すべてのプロジェクト関係者がリスク特定に参加することが望ましいです。
※リスク特定は繰り返し実行するプロセスとなります。
用意するもの(インプット)
・リスクマネジメントの予算
・リスクマネジメントのスケジュール
・プロジェクトのタスク(アクティビティ)のコスト見積り
・プロジェクトのタスク(アクティビティ)の所要期間見積り
・プロジェクトのスコープ
・ステークホルダー情報
・プロジェクトのコスト計画
・プロジェクトのスケジュール計画
・プロジェクト進捗状況資料
・社内の他プロジェクトでのリスク関連情報
・社内外で公開されているチェックリストなどノウハウ
手法(ツールと技法)
・各種文書のレビュー
・ブレーンストーミングやデルファイ法を用いた情報収集
・チェックリストを用いた分析
・プロジェクトの前提条件の分析
・特性要因図やフローチャートなど図解を用いた分析
・SWOT分析
・専門家への相談
ゴール(アウトプット)
以下のようにプロジェクトにおけるリスクを洗い出し、リスク登録簿として管理する。
※一度作成したら完了ではなく、随時、更新を行っていく。
引用:https://labs.opentone.co.jp/?p=3591
リスク対応計画について
リスク登録簿を元に定性的・定量的リスク分析を行い、リスクの発生確率、影響度、重要度を評価した後に、リスク対応計画を実施します。
リスク特定のみで満足するのではなく、
しっかりと対応計画まで立てることが大事になります。
用意するもの(インプット)
・リスク登録簿
・リスク対応への方針(予算、スケジュール)
手法(ツールと技法)
・脅威(マイナスのリスク)に対する戦略
・好機(プラスのリスク)に対する戦略
・専門家の判断
ゴール(アウトプット)
以下のようにリスク登録簿へ対応戦略と具体的な対応策、担当者を明記する。
※一度作成したら完了ではなく、随時、更新を行っていく。
引用:https://www.kensetsu-plaza.com/kiji/post/3951
最後に
冒頭にも記載しましたが、リスクマネジメントとは、既知の未来を予想し、発生し得る脅威や好機に対して、対応計画をを立ててマネジメントするものです。

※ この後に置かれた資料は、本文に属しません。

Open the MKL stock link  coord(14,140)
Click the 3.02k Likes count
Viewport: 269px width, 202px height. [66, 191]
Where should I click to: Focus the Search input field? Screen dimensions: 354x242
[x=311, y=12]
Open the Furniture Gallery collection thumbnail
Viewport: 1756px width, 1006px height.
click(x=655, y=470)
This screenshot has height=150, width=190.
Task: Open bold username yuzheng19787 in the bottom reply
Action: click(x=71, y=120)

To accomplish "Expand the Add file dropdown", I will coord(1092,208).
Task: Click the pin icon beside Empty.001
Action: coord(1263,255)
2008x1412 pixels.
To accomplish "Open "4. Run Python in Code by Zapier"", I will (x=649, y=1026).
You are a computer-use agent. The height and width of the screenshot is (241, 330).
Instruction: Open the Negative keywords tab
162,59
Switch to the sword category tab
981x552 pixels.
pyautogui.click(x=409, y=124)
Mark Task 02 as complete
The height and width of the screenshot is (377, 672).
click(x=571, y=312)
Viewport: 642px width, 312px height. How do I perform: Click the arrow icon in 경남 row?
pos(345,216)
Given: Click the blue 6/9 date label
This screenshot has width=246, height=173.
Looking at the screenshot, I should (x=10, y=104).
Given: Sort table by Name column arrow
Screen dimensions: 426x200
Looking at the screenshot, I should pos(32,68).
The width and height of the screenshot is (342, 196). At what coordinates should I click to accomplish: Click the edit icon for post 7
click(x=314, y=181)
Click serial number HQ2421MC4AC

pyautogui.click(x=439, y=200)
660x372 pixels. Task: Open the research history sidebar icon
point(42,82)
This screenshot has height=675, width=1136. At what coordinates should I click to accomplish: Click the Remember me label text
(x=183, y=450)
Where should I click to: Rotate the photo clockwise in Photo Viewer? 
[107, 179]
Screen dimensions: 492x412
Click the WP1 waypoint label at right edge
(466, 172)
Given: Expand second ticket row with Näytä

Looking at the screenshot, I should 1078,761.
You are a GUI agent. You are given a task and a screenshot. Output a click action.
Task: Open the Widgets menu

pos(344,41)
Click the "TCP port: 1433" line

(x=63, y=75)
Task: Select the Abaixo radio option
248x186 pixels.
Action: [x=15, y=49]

発生してから対応方法を考えていては、時間もコストも必要以上にかかってしまいます。
事前にリスクを洗い出し、対応計画を立てることが非常に重要となります。
企業の経営においても、プロジェクトマネジメントにおいても、リスクマネジメントを制することで、成功確率を少しでも上げられるのではないでしょうか?